#### AUFGABENSTELLUNG
Beantworte die folgenden Fragen zum Textauszug über die Gewalt in Ecuador.
1. Welche Nummer trägt das Dekret, das der Präsident unterzeichnet hat?
2. Wie viele Morde pro 100.000 Einwohner verzeichnet Ecuador?
3. In welcher Stadt lag das Gefängnis, aus dem „Alias Fito“ verschwand?

#### TEXTAUSZUG

Seit dem 9. Januar erleben wir in Ecuador eine neue Gewalteskalation. Das vom Präsidenten unterzeichnete Dekret 111 ruft einen „internen bewaffneten Konflikt“ aus und hat eine enorme Militarisierung zur Folge. Ecuador hat sich in wenigen Jahren von einem der sichersten, zum gefährlichsten Land der Region gewandelt. Mit 45 Morden pro 100.000 Einwohner verzeichnet es einen prozentualen Anstieg von über 500% im Vergleich zu 2019. Damit ist Ecuador auf der Statistik führend und überholt Länder wie Mexiko und Brasilien mit traditionell hohen Mordraten. Seit einiger Zeit schreibt der gewaltgeprägte Alltag in Ecuador sogar in deutschen Medien Schlagzeilen. So auch am 09.01., als ein Fernsehteam von TC Televisión vor laufender Kamera von Drogenbanden als Geiseln genommen wurde. Dem voraus ging das Verschwinden von „Alias Fito“, Drogenboss und Anführer der Bande „Los Choneros“ aus einem Gefängnis in Guayaquil. Kriminelle übernahmen den Fernsehsender, Fahrzeuge wurden angezündet und Gefängnispersonal als Geiseln genommen.

#### BEREITGESTELLTES MATERIAL

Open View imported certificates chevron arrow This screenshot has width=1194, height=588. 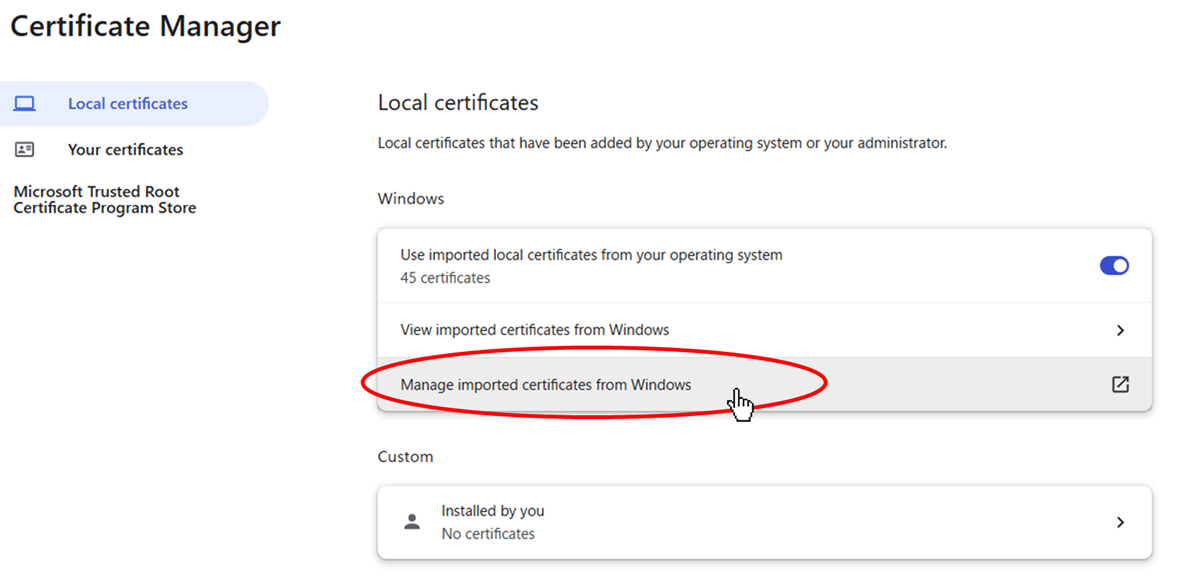point(1120,331)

#### ERGEBNIS
1. 111
2. 45
3. Guayaquil